I know this is fake card, PLEASE take a look at "GPU" message box, EVEREST correctly identified the piece of card is the core of "RV370X", but the GPU-Z was identified as "5B66", which is Why?


----------



## W1zzard (Jan 8, 2010)

the guys who modify the bios pick a device id that is not recognized by gpuz so people can't easily find out if their card is fake or not. i will add 5b66 to gpuz in the next release


----------



## member0011 (Jan 8, 2010)

W1zzard said:


> the guys who modify the bios pick a device id that is not recognized by gpuz so people can't easily find out if their card is fake or not. i will add 5b66 to gpuz in the next release



"5B66" is wrong, 
this card's GPU is  "RV370X"
I want to know why the GPU-Z recognize it as "5B66" 
By modifying the BIOS, can cheat GPU-Z? 
Let GPU-Z does not correctly identify the video card GPU models?
PLEASE............................


----------



## overclocking101 (Jan 8, 2010)

what he is telling you is. the card has a fake bios on it so you cant tell if it is the card you bought or not. so it must not be the one you bought. unless you modified the bios yourself.


----------



## Jstn7477 (Jan 8, 2010)

I changed the name of my GeForce 9800 GT, without editing the BIOS, by changing the namestring in the .inf file for the driver, for my particular card's DeviceID 0605. All this did though was change the name, not make the card completely unidentifiable.

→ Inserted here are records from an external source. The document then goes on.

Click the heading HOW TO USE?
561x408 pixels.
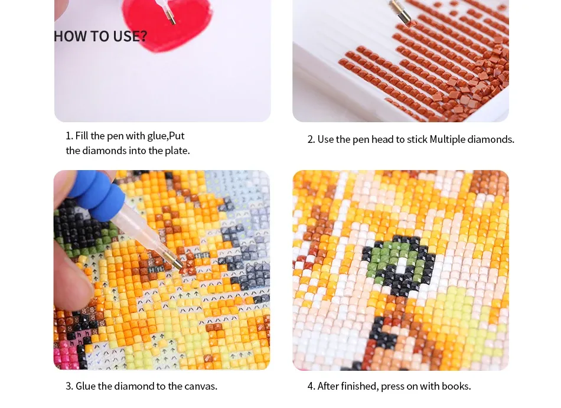click(x=100, y=36)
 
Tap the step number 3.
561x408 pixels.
click(x=69, y=386)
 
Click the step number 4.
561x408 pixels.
click(x=310, y=386)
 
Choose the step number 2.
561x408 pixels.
click(x=310, y=139)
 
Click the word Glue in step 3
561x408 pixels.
click(x=86, y=386)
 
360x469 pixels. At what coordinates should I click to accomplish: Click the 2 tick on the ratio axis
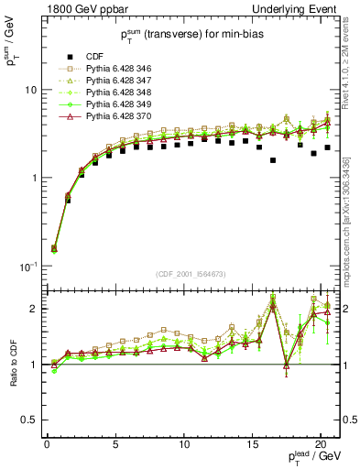pyautogui.click(x=32, y=309)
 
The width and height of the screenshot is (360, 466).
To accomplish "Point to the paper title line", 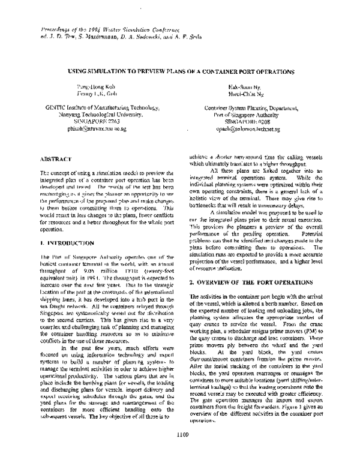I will point(179,71).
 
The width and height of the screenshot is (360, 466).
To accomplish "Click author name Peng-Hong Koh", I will point(92,87).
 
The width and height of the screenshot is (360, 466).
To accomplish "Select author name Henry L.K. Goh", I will point(92,95).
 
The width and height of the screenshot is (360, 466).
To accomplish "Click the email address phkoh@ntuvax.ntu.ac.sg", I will point(92,128).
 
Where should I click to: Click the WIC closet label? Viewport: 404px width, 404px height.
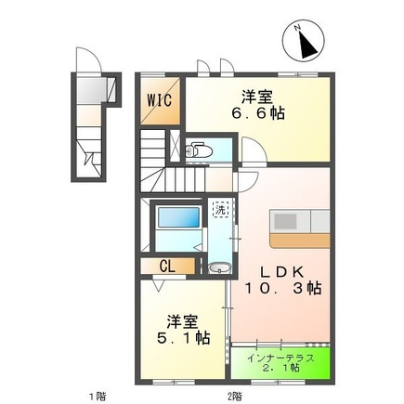[160, 100]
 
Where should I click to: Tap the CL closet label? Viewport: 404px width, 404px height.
[167, 266]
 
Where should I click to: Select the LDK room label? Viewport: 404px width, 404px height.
[281, 272]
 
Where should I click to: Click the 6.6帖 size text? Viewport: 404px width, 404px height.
[258, 113]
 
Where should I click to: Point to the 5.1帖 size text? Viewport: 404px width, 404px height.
[183, 338]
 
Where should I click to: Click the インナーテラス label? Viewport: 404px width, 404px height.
[280, 358]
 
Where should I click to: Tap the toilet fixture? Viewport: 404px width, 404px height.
[199, 150]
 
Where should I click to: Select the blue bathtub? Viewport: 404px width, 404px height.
[178, 217]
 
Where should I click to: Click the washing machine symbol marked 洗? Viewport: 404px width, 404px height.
[220, 210]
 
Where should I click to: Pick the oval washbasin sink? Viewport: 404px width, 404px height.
[219, 267]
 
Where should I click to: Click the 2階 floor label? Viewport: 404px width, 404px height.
[235, 396]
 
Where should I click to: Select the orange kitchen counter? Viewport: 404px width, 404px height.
[300, 241]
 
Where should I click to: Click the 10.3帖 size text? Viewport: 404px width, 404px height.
[283, 289]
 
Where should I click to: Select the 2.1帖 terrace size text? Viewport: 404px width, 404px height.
[280, 369]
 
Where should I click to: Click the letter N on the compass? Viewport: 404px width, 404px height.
[298, 28]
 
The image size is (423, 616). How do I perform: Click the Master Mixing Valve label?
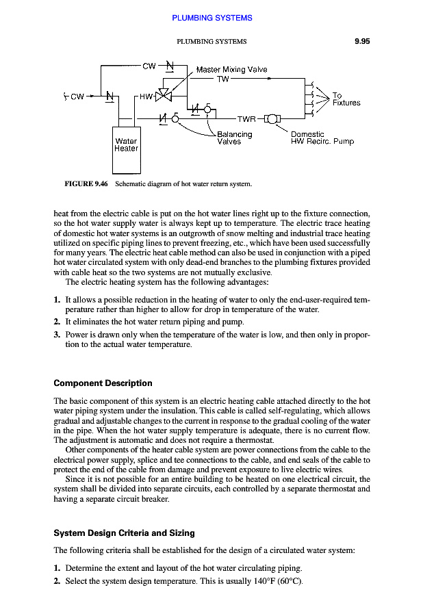[x=231, y=70]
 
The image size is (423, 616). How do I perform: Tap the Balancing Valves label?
[x=233, y=138]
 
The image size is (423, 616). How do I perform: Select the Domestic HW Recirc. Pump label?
[x=322, y=138]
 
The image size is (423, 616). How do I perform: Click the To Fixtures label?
[x=346, y=99]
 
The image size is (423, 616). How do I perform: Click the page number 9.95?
[x=362, y=41]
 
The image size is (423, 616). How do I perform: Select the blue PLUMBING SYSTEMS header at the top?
[x=212, y=18]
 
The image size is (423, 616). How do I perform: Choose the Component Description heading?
[x=103, y=383]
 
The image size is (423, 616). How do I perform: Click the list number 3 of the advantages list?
[x=56, y=335]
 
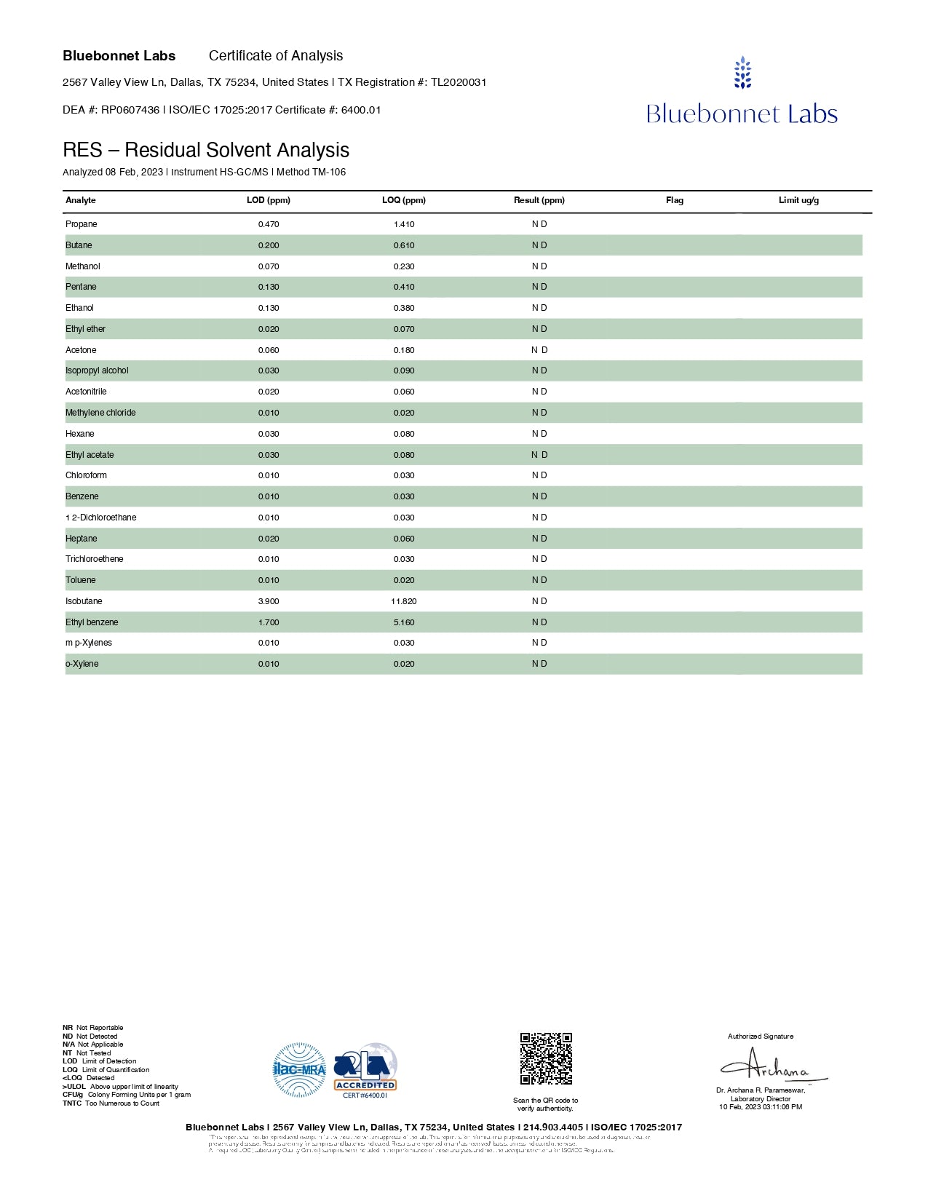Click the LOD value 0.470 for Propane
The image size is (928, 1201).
point(269,224)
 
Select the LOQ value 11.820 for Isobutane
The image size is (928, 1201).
point(403,601)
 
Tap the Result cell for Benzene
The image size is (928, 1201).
point(539,496)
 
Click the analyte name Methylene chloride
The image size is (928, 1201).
point(100,413)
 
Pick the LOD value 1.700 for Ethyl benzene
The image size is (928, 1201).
point(269,622)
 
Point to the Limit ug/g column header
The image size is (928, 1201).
point(798,200)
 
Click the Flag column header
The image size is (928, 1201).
point(675,200)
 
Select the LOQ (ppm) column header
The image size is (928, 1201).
point(404,200)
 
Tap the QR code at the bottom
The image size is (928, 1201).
point(546,1058)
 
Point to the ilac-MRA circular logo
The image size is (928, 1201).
point(299,1070)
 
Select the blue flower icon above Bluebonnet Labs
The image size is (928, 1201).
point(742,73)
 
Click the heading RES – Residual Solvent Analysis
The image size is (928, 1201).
point(206,150)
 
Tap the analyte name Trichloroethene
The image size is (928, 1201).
point(95,559)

You can probably change the DevID in BIOS to reflect your real card (ATI X-series.)


----------



## member0011 (Jan 9, 2010)

GPU! GPU!


----------



## Mussels (Jan 9, 2010)

i think what he's asking is, how come everest can ID it properly, and GPU-Z cant


----------



## member0011 (Jan 9, 2010)

Mussels said:


> i think what he's asking is, how come everest can ID it properly, and GPU-Z cant



YES YES


----------



## jimmyz (Jan 9, 2010)

Like W1zzard said it is due to the fact GPU-Z looks for a particular device ID. everest uses a different method. W1zzard said he will update the database but cards with a hacked Bios will always be a problem. 
There is nothing wrong with GPU-Z, your card lied to it. 

On a side note I bet the driver installs are fun with that ATI/Nvidia hybrid..LOL


----------